No stratification is anticipated at this time. The sample will be an Address-Based Sample (ABS) list obtained from Dynata (previously known as Survey Sampling Incorporated), which is recognized as an industry leader in statistically-sound survey research samples. These sample lists can be constructed using various filters, stratification designs, and oversampling parameters based on information at both the community level and the household level. However, we are specifying a simple random sample of households within the designated community. Sample records will contain street addresses as well as phone numbers and email addresses where available.



  • Estimation procedure

The survey data will generate measures of proportions and percentages. The required sample sizes required to support analysis will be calculated based on expected variation in measures over time due to the impact of the interventions.

  • Degree of accuracy needed

Standard alpha and beta levels.


  • Unusual problems requiring specialized sampling procedures

None known.


  • Any use of less frequent than annual data collection to reduce burden

For any given community, surveys will be conducted no less than one year apart.


3. Describe methods to maximize response rate and to deal with issues of non-response. The accuracy and reliability of information collected must be shown to be adequate for intended uses. For collections based on sampling, a special justification must be provided for any collection that will not yield “reliable” data that can be generalized to the universe studied.


Survey response rates are a dual function of the ability to contact potential respondents and to engage their cooperation. Survey response rates will be maximized by using a high-quality initial sample combined with recruitment language focused on communicating the legitimacy of the research program, the saliency to the individual respondent, and the assurance of confidentiality. Survey respondents will be offered multiple modes of response and will be contacted repeatedly with reminders throughout the field data collection period. Despite intensive efforts, substantial levels of non-response are to be expected. Demographic characteristics of respondents will be compared with other sources of community-level data (e.g., Census data) as well as household profiles supplied by Dynata. Other tests for potential non-response bias can be conducted by comparing early respondents with later respondents. The final collected data will be weighted for non-response to correspond to the sampled community.
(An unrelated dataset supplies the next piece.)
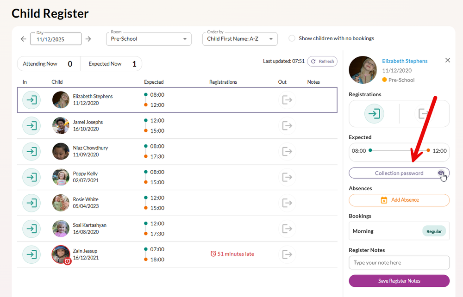Select the Attending Now counter tab

(x=49, y=64)
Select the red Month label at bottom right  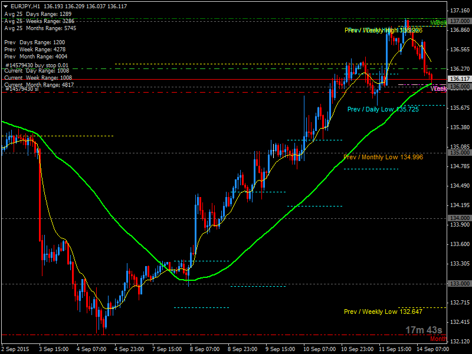[x=438, y=339]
4. Describe any tests of procedures or methods to be undertaken. Testing is encouraged as an effective means of refining collections to minimize burden and improve utility. Tests must be approved if they call for answers to identical questions of 10 or more individuals.


Survey items are adapted from validated and reliable scales that have known psychometric properties and have been utilized in survey and other research in the past.


5. Provide the name and telephone number of individuals consulted on statistical aspects of the design and the name of the agency unit, contractor(s), grantee(s), or other person(s) who will actually collect and/or analyze the information for the agency.

Dr. Rani A. Hoff, [email protected], has been the primary survey designer and statistical methods consultant during survey distribution. Dr. Hoff has been the Director of the Northeast Program Evaluation Center within the VA Office of Mental Health, and is a trained epidemiologist and statistician. Various OMHSP staff will contribute to the statistical analyses of data. Dr. Matt Neuman, [email protected], is the VA project lead and data analyst. Dr. Neuman is a Health System Specialist within the Office of Suicide Prevention with extensive data analytic experience. Titan Alpha is the project prime contractor and will administer the survey and collect survey data from respondents.